Paul Kelly & The Stormwater Boys: Foggy Highway
Kelly has made an album that fails to cross over from bluegrass to capture the average Paul Kelly listener.
In July 2004 on a talk show on Australian TV, Aussie folk icon Paul Kelly did something that most musicians would never have the guts to do: he played a song by The Lovin' Spoonful -- I think it's called "Never Going Back" -- and after one verse he switched to his classic "From St. Kilda to Kings Cross". Of course they fit together perfectly. His comment was "songs come from other songs" -- and maybe that's true for most folk musicians, and maybe that's why it is so easy for so many people to like, but not love, his music. Over 25 years and 20 albums on, Kelly has resorted to reaching to other genres to find relevance.
Foggy Highway is a follow-up of sorts to Smoke, Kelly's 1999 foray into bluegrass with the Melbourne-based bluegrass band, Uncle Bill. On his new disc, Kelly collected individual musicians from around Australia to create The Stormwater Boys -- violin, banjo, mandolin, upright bass -- and the result is a real, authentic bluegrass sound. The twist is Kelly's voice: wry, broad and honest, it cannot help but be bush-tucker, true-blue, ocker-Aussie -- even when trying to ape a bluegrass-country twang. This is an advantage, especially when Kelly reveals his wry, self-deprecating sense of humor. It only happens a few times on this disc, but they're highlights, as on "Stumbling Block": "If I had the balls I'd wrap this thing up in plastic and call it art."

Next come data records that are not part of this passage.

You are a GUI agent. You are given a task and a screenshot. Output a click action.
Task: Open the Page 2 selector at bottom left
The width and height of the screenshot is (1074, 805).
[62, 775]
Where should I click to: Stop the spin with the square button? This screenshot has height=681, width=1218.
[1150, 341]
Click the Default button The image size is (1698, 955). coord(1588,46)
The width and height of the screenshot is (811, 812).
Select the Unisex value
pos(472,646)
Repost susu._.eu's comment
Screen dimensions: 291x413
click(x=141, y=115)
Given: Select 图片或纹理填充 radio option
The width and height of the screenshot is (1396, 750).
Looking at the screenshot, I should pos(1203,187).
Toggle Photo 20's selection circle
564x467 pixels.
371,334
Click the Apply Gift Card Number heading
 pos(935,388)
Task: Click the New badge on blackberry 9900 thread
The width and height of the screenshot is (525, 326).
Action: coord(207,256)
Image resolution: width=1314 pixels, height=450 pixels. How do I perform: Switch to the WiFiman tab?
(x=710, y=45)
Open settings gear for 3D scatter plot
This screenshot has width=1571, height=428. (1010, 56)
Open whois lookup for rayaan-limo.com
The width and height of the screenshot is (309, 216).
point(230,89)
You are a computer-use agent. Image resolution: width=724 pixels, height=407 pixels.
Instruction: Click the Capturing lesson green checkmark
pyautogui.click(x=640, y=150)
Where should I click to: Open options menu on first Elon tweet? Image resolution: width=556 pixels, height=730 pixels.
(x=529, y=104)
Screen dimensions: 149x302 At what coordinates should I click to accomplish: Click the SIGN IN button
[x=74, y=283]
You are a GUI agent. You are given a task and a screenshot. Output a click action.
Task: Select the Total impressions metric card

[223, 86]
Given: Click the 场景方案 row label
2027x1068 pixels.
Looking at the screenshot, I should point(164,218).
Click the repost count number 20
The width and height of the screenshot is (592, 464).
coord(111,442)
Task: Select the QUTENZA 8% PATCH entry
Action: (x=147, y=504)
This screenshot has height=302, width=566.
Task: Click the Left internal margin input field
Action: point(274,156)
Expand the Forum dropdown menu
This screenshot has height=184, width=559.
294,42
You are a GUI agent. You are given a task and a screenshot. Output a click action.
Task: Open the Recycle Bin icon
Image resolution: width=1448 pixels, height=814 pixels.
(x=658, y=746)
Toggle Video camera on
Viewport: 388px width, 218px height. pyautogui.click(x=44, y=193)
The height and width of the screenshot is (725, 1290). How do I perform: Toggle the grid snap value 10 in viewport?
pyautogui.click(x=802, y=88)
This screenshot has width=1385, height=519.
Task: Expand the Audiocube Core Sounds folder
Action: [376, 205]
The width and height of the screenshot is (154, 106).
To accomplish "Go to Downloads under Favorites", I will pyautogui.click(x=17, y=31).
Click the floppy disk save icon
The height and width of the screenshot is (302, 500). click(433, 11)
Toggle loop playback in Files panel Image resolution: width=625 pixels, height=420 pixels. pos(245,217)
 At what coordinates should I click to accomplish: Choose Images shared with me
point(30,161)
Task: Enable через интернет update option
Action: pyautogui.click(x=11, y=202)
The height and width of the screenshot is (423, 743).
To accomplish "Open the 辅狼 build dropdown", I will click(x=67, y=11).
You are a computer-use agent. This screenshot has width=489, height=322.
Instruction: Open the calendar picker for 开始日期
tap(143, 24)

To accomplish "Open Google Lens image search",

Kelly's best songs have always been vivid, novella-detailed pictures of life in all its moods, with characters famous (Don Bradman) and unknown (Vincent Lingiarri). Well, bluegrass is about storytelling, too, so the marriage seems natural, at first. But except for a few standout tracks, it seems that Kelly has concentrated more on capturing the lonely, pining nature of bluegrass' traditional subjects -- prefiguring the intense loneliness of the moment of death, and what comes after -- than on telling the stories of the songs' characters. This is a mistake, because it subjugates the singer's well-proven strengths to the form.
One exception is "They Thought I Was Asleep", which tells of a boy overhearing an argument between his parents on the car ride home one evening. The only time on the album that Kelly's natural storytelling ability is paired perfectly with the traditional banjo and harmonica accompaniment. Elsewhere, as on "Foggy Highway" and "You're Learning" (featuring the Australian country darling Kasey Chambers on raw backup vocals), we're left with little of the vivacious imagery that makes Kelly classics "To Her Door", or "Roll on Summer" memorable.
In the end, Kelly has made an album that fails to cross over from bluegrass to capture the average Paul Kelly listener. He's made a solid record with good musicians and tight arrangements, but he's done it largely by discarding what it is has made him so appealing over the years.